── RECORDED INFORMATION

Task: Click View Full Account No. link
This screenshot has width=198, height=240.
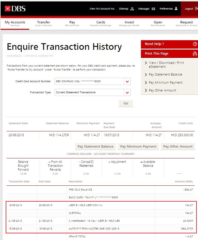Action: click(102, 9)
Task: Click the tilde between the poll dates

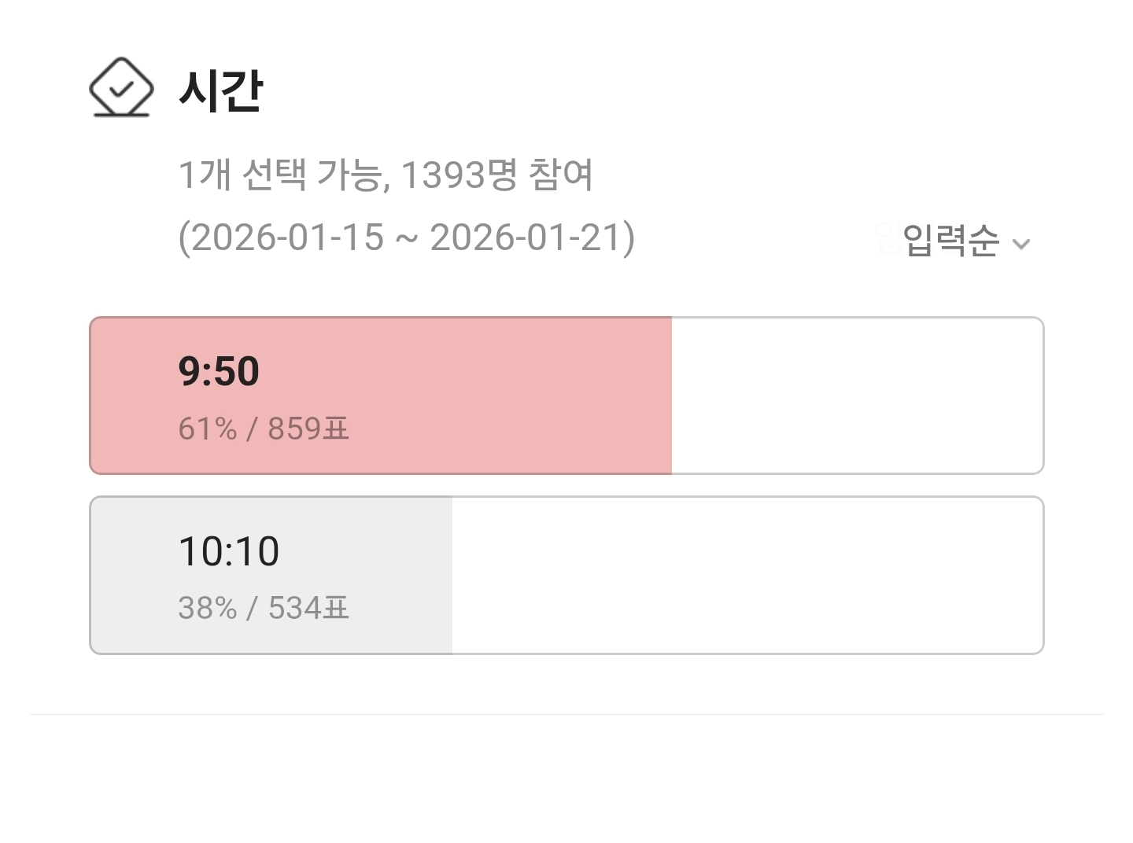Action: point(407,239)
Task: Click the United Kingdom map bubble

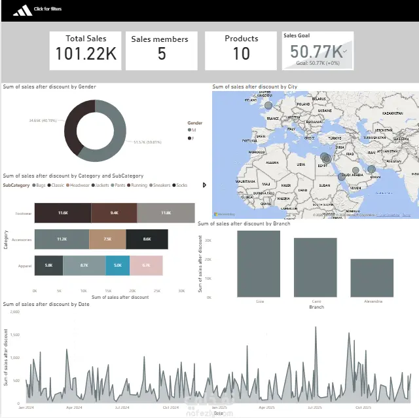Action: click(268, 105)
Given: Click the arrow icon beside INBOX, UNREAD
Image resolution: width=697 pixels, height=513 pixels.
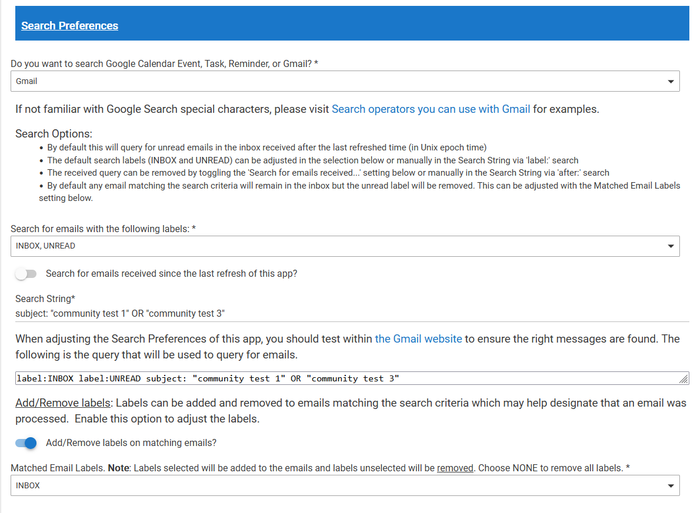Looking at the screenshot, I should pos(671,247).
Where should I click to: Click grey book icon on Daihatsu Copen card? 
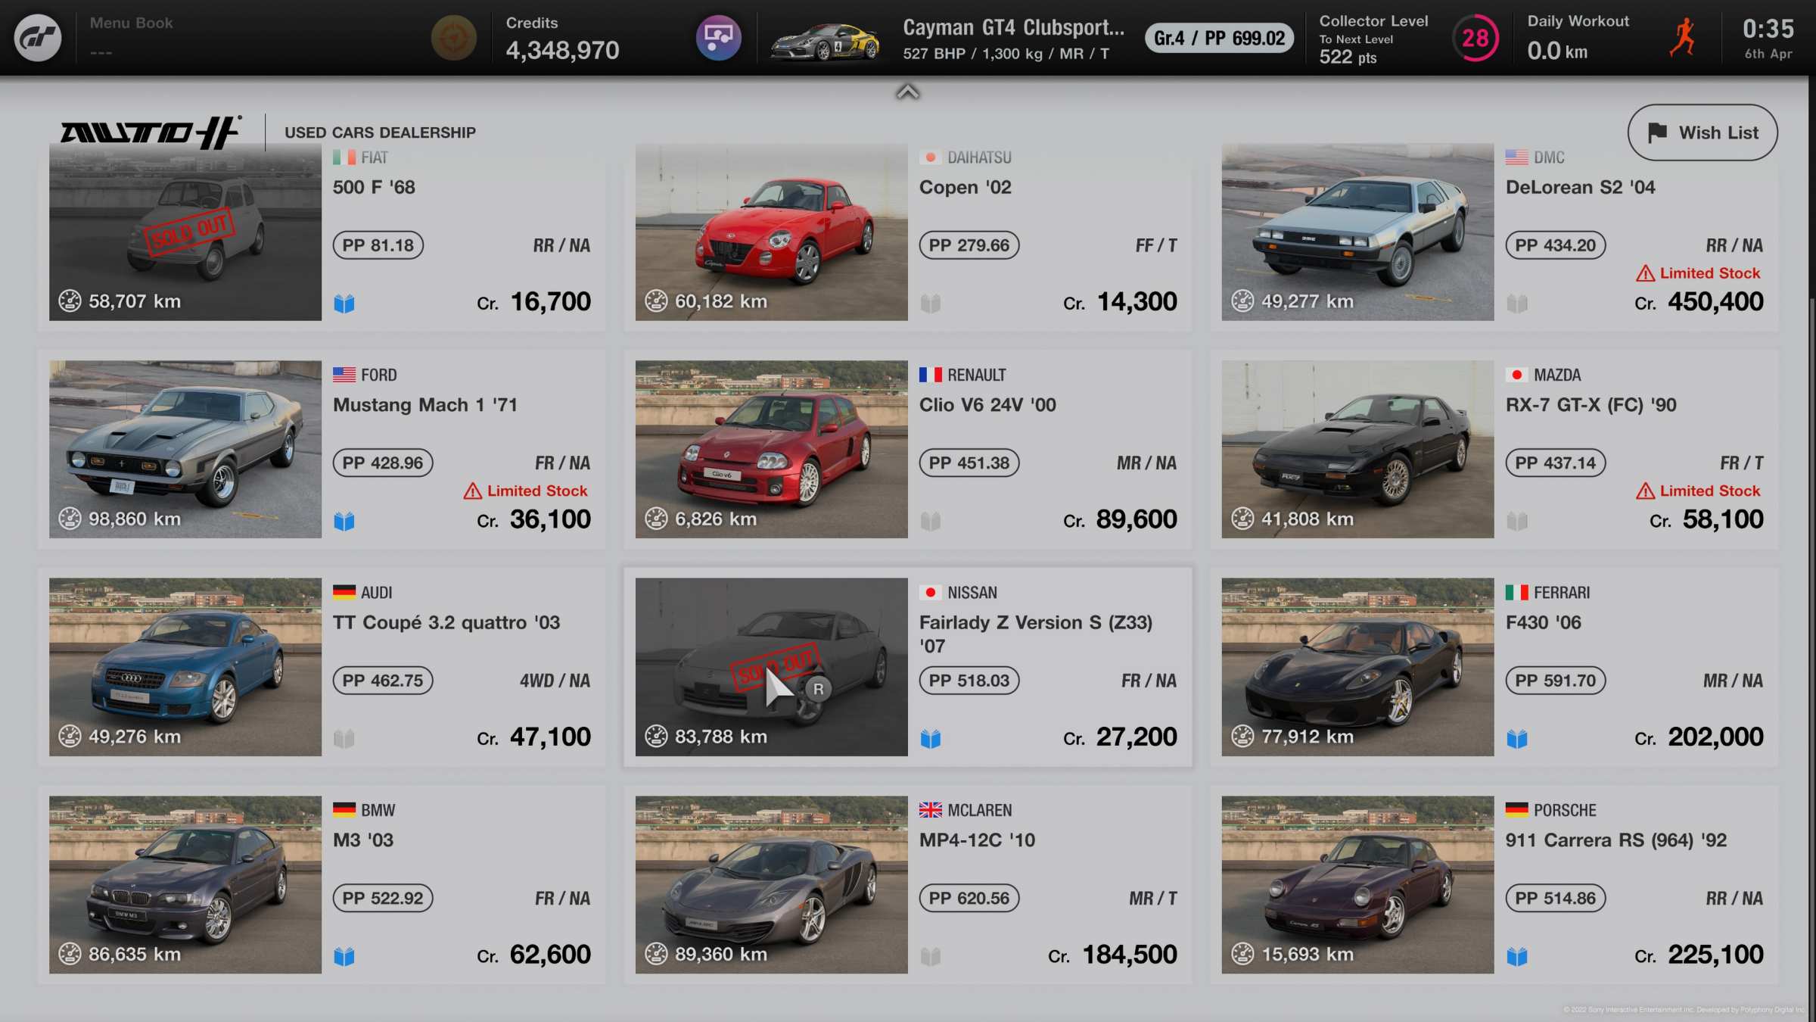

────

Rewrite every line of the listing above as a numbered list, skipping blank lines and omitting the pictures.

1. Task: Click View Full Account No. link
2. This screenshot has width=198, height=240.
3. Action: click(102, 9)
4. Task: Click the tilde between the poll dates
5. Action: point(407,239)
6. Task: Click the United Kingdom map bubble
7. Action: click(268, 105)
8. Given: Click the arrow icon beside INBOX, UNREAD
9. Image resolution: width=697 pixels, height=513 pixels.
10. Looking at the screenshot, I should pos(671,247).
11. Where should I click to: Click grey book icon on Daihatsu Copen card? 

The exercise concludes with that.